Requirement:
Please restate every entry exactly. Leave out the pictures.

Screenshot grounding data:
_ _ _ _ _

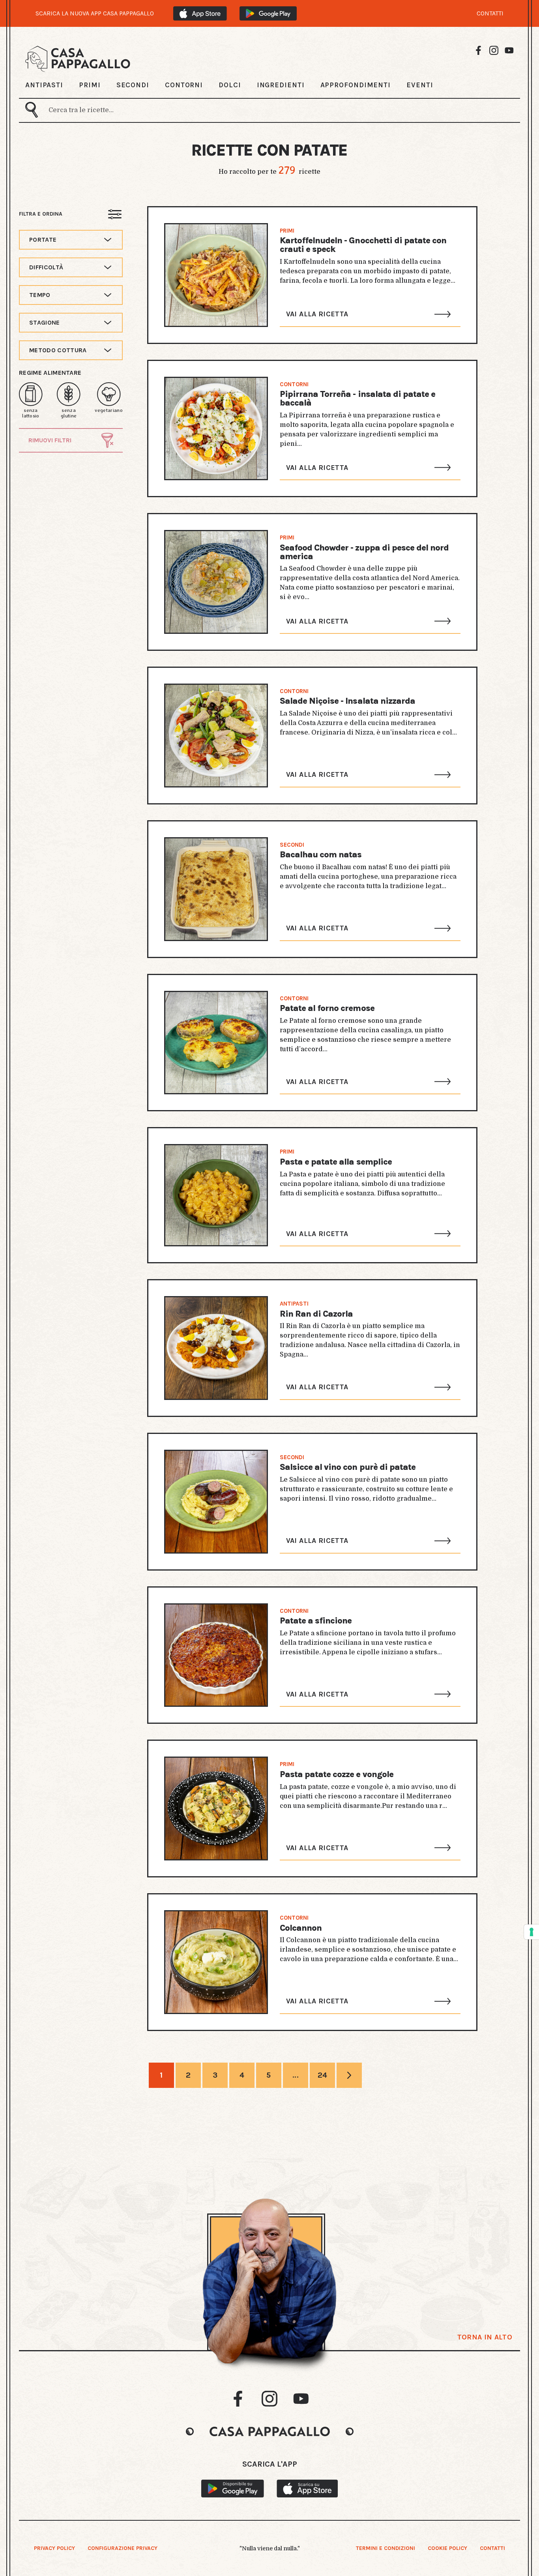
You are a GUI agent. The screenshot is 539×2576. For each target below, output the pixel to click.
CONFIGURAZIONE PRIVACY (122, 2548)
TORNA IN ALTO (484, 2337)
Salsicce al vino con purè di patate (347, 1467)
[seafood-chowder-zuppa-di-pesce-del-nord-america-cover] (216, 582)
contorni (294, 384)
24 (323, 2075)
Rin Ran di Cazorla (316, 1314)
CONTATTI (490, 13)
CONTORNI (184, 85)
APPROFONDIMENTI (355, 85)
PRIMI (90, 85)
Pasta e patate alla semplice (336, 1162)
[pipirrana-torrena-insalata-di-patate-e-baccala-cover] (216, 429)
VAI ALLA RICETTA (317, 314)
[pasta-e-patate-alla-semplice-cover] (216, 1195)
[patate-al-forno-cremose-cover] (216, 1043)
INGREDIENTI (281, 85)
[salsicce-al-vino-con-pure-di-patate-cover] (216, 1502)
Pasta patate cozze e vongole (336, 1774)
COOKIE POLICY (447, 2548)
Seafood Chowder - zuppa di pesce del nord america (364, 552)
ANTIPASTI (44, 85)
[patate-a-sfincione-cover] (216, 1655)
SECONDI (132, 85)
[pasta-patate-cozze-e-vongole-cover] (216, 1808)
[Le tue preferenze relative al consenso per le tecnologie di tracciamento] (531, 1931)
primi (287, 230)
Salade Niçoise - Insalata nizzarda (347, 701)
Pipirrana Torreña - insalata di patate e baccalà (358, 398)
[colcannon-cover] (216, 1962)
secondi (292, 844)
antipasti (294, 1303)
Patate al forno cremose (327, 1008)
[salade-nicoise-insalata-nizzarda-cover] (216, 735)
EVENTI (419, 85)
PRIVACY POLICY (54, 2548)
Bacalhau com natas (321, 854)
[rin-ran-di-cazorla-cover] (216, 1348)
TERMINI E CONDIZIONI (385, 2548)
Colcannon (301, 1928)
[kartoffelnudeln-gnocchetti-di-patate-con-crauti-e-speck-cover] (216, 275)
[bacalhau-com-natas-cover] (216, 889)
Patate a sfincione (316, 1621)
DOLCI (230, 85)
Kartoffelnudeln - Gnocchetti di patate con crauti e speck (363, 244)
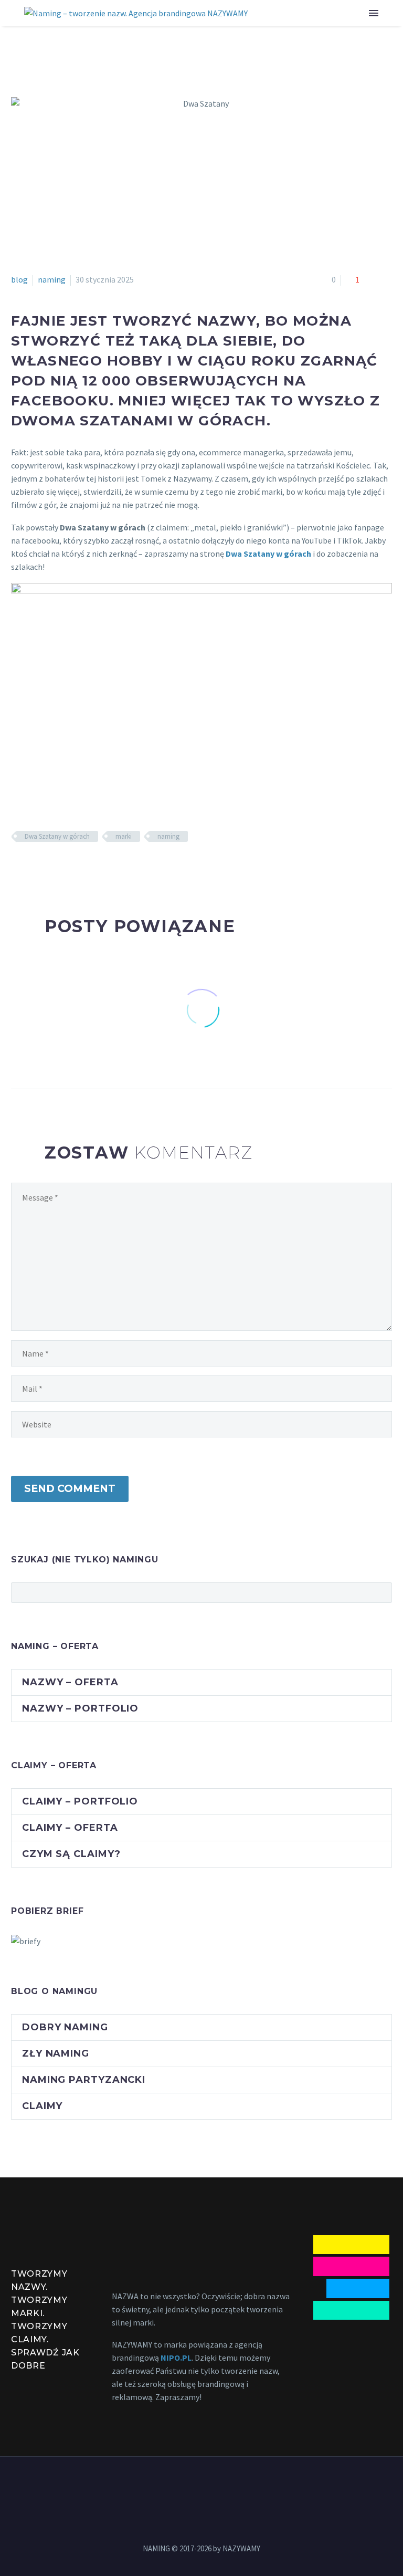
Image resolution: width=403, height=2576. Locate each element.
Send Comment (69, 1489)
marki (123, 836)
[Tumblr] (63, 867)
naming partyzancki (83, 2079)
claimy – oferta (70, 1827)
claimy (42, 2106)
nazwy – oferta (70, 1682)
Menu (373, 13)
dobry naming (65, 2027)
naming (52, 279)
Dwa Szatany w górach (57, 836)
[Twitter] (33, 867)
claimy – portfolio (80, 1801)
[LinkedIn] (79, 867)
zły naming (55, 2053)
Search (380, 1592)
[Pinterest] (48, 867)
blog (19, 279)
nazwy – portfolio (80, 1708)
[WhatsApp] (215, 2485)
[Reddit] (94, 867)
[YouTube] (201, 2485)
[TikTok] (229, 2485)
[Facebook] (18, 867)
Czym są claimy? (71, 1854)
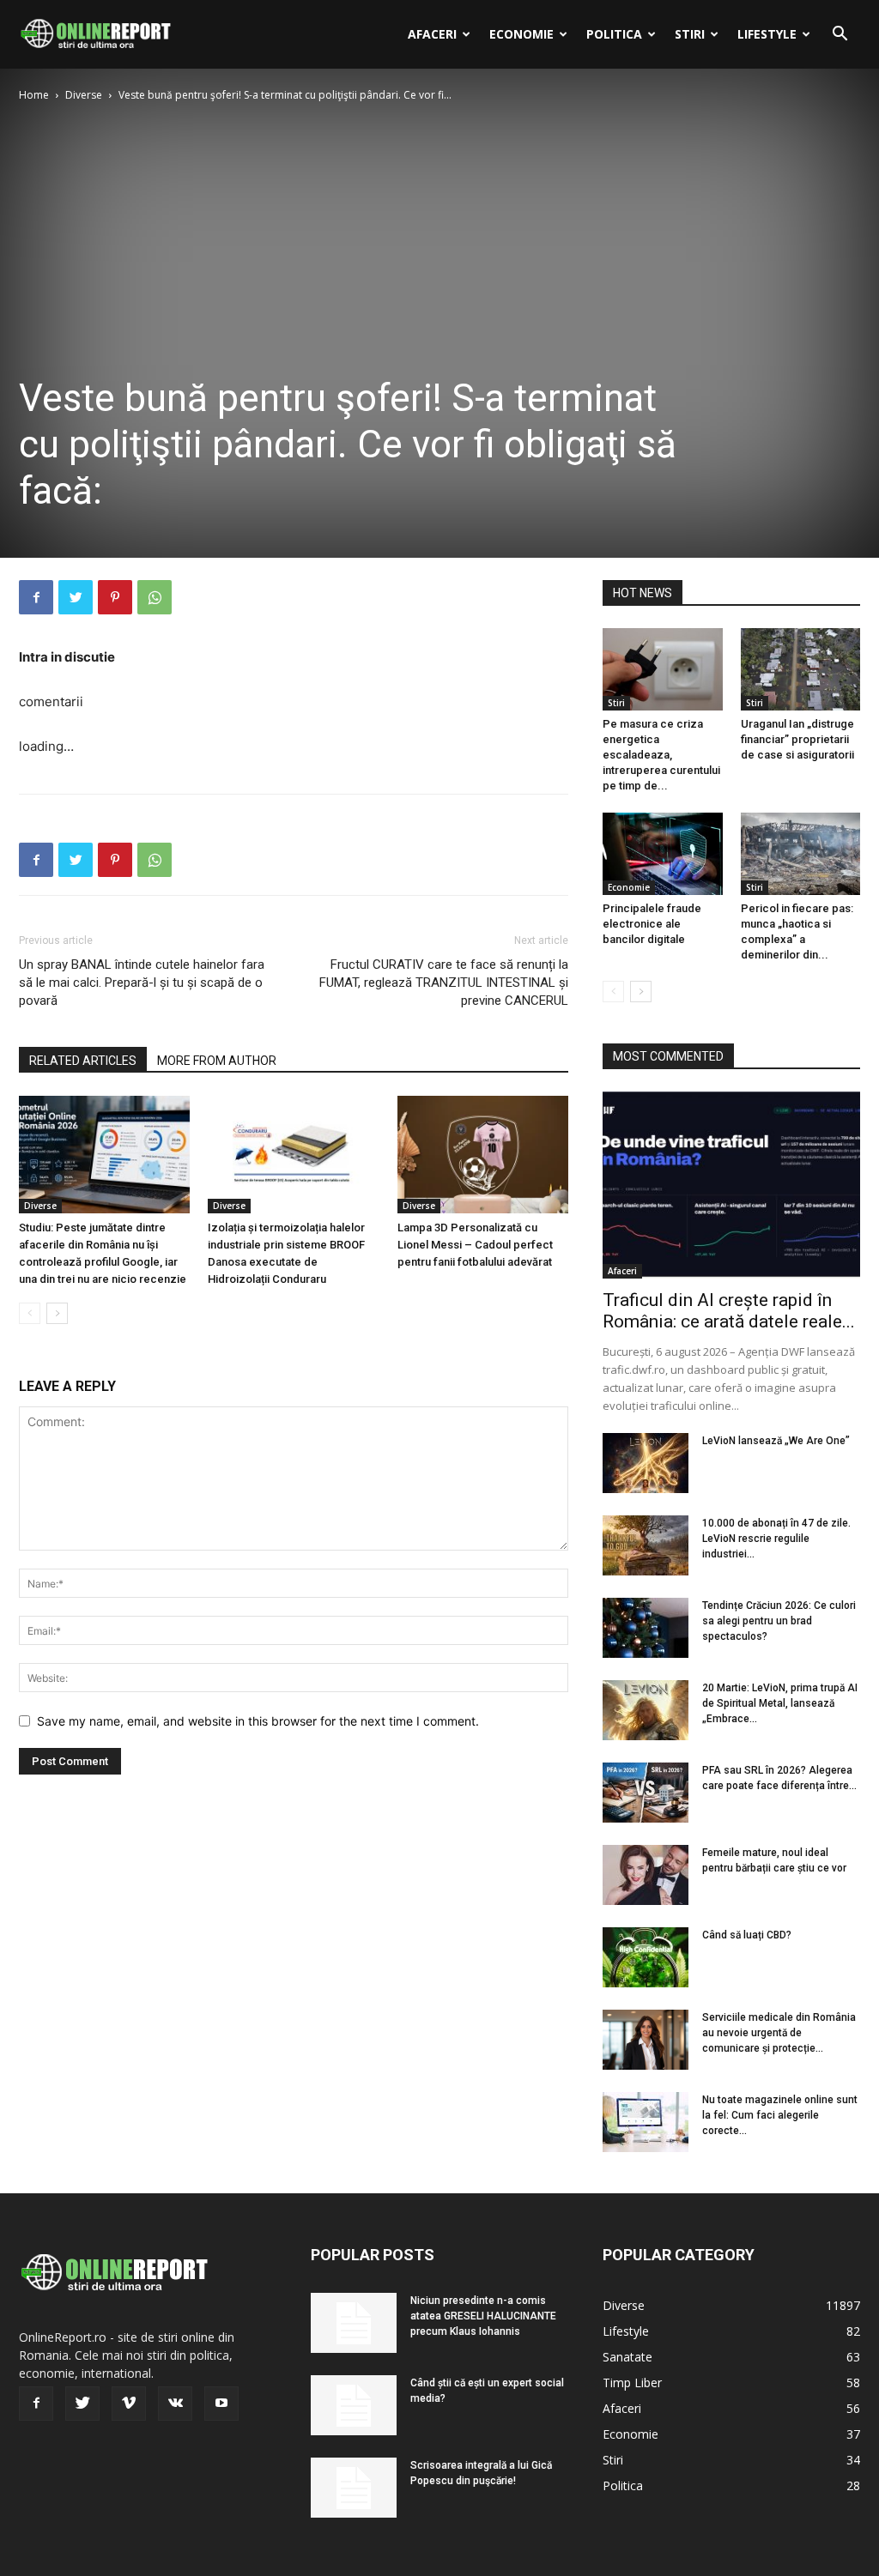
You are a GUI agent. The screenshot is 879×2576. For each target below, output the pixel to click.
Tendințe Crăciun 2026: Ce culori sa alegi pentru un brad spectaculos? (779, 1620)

_ _ _ _ _

Result:
You are a GUI agent. The screenshot is 539×2576. For each target below, output the pixel to click.
CONFIGURAZIONE PRIVACY (122, 2548)
TORNA IN ALTO (484, 2337)
Salsicce al vino con purè di patate (347, 1467)
[seafood-chowder-zuppa-di-pesce-del-nord-america-cover] (216, 582)
contorni (294, 384)
24 (323, 2075)
Rin Ran di Cazorla (316, 1314)
CONTATTI (490, 13)
CONTORNI (184, 85)
APPROFONDIMENTI (355, 85)
PRIMI (90, 85)
Pasta e patate alla semplice (336, 1162)
[pipirrana-torrena-insalata-di-patate-e-baccala-cover] (216, 429)
VAI ALLA RICETTA (317, 314)
[pasta-e-patate-alla-semplice-cover] (216, 1195)
[patate-al-forno-cremose-cover] (216, 1043)
INGREDIENTI (281, 85)
[salsicce-al-vino-con-pure-di-patate-cover] (216, 1502)
Pasta patate cozze e vongole (336, 1774)
COOKIE POLICY (447, 2548)
Seafood Chowder - zuppa di pesce del nord america (364, 552)
ANTIPASTI (44, 85)
[patate-a-sfincione-cover] (216, 1655)
SECONDI (132, 85)
[pasta-patate-cozze-e-vongole-cover] (216, 1808)
[Le tue preferenze relative al consenso per le tecnologie di tracciamento] (531, 1931)
primi (287, 230)
Salade Niçoise - Insalata nizzarda (347, 701)
Pipirrana Torreña - insalata di patate e baccalà (358, 398)
[colcannon-cover] (216, 1962)
secondi (292, 844)
antipasti (294, 1303)
Patate al forno cremose (327, 1008)
[salade-nicoise-insalata-nizzarda-cover] (216, 735)
EVENTI (419, 85)
PRIVACY POLICY (54, 2548)
Bacalhau com natas (321, 854)
[rin-ran-di-cazorla-cover] (216, 1348)
TERMINI E CONDIZIONI (385, 2548)
Colcannon (301, 1928)
[kartoffelnudeln-gnocchetti-di-patate-con-crauti-e-speck-cover] (216, 275)
[bacalhau-com-natas-cover] (216, 889)
Patate a sfincione (316, 1621)
DOLCI (230, 85)
Kartoffelnudeln - Gnocchetti di patate con crauti e speck (363, 244)
Image resolution: width=403, height=2576. Locate each element.
Send Comment (69, 1489)
marki (123, 836)
[Tumblr] (63, 867)
naming partyzancki (83, 2079)
claimy – oferta (70, 1827)
claimy (42, 2106)
nazwy – oferta (70, 1682)
Menu (373, 13)
dobry naming (65, 2027)
naming (52, 279)
Dwa Szatany w górach (57, 836)
[Twitter] (33, 867)
claimy – portfolio (80, 1801)
[LinkedIn] (79, 867)
zły naming (55, 2053)
Search (380, 1592)
[Pinterest] (48, 867)
blog (19, 279)
nazwy – portfolio (80, 1708)
[WhatsApp] (215, 2485)
[Reddit] (94, 867)
[YouTube] (201, 2485)
[TikTok] (229, 2485)
[Facebook] (18, 867)
Czym są claimy? (71, 1854)
You are a GUI agent. The screenshot is 879×2576. For each target below, output the pixel to click.
Tendințe Crăciun 2026: Ce culori sa alegi pentru un brad spectaculos? (779, 1620)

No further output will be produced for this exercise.